The Federal Reserve is still aggressively stimulating an anemic U.S. economic recovery that has failed to bring rapid progress on employment, Fed Vice Chair Janet Yellen said on Monday.
In a rare address to the AFL-CIO, a politically influential labor union, Yellen, seen as a potential successor to Fed Chair Ben Bernanke next year, focused on the anomalously weak nature of the recent economic expansion.
"The gulf between maximum employment and the very difficult conditions workers face today helps explain the urgency behind the Federal Reserve's ongoing efforts to strengthen the recovery," Yellen said in her prepared remarks.
"We have taken, and are continuing to take, forceful action to increase the pace of economic growth and job creation."

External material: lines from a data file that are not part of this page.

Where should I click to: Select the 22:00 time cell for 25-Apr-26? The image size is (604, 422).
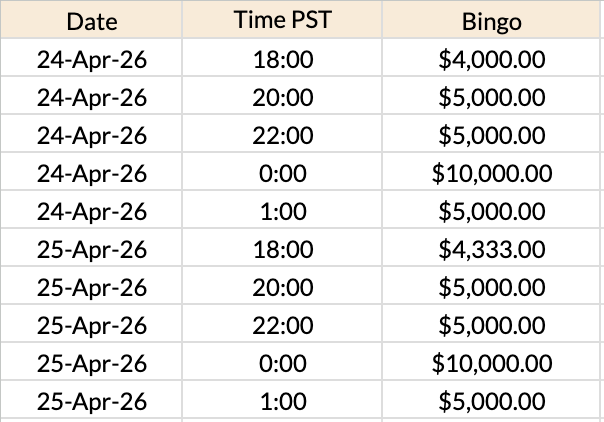pos(281,326)
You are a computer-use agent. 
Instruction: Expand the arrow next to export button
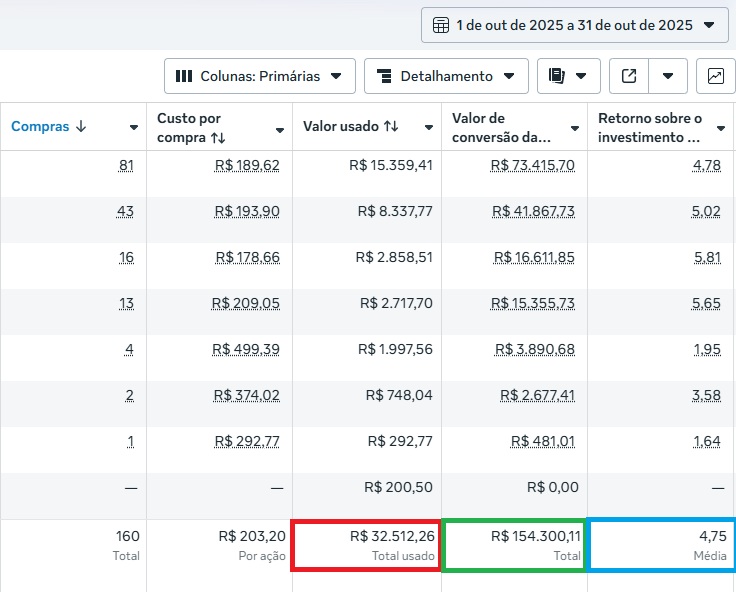click(x=668, y=76)
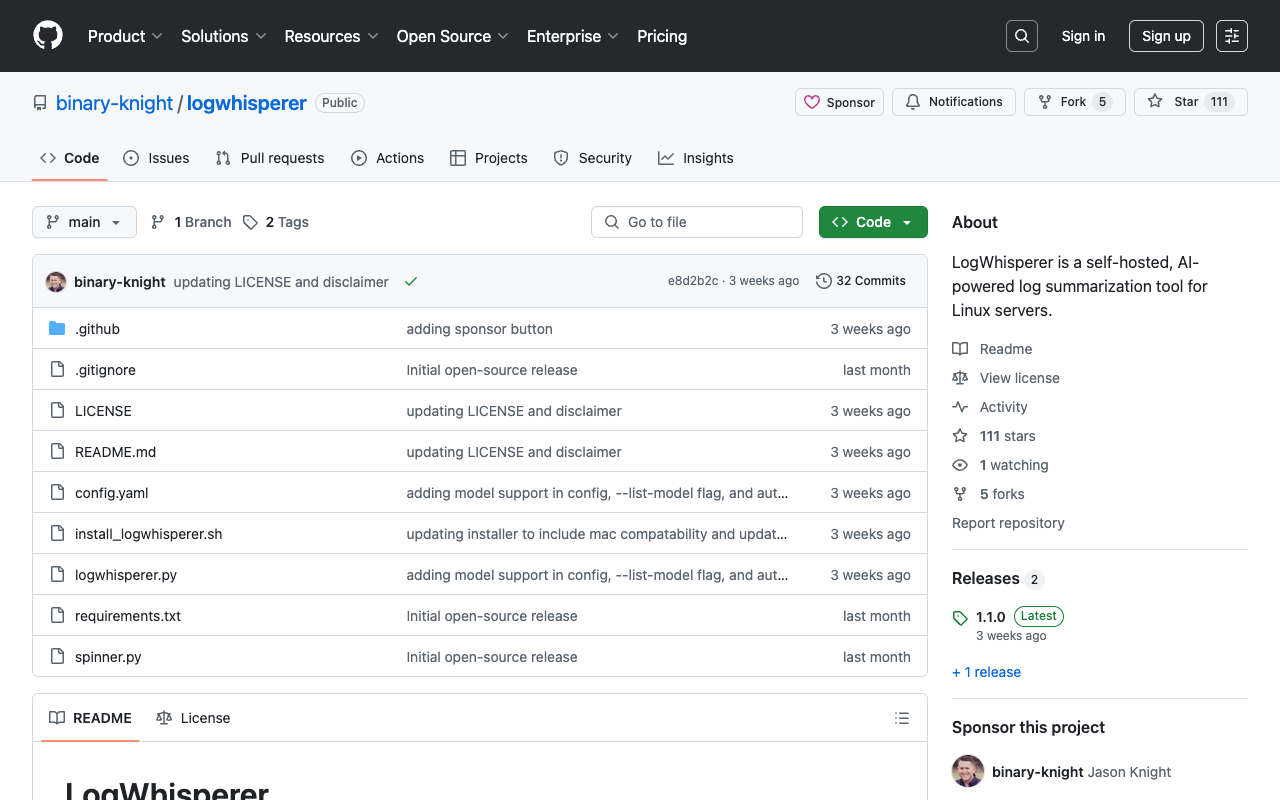The image size is (1280, 800).
Task: Click the green commit status checkmark
Action: coord(411,282)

The U.S. economy contracted slightly in the fourth quarter and, while that decline was seen as temporary, continues to grow at or below 2 percent, far below the rate economists say is needed to bring down the 7.9 percent jobless rate.
Yellen pointed to erratic U.S. budget policy as a source of weakness in the recovery.
"I expect that discretionary fiscal policy will continue to be a headwind for the recovery for some time, instead of the tailwind it has been in the past," she said.
In response to the deep financial crisis and recession of 2007-2009, the Fed lowered interest rates to effectively zero and bought over $2 trillion in mortgage and Treasury securities in an effort to keep down long-term interest rates.
It began a new, open-ended round of $85 billion monthly bond purchases in September.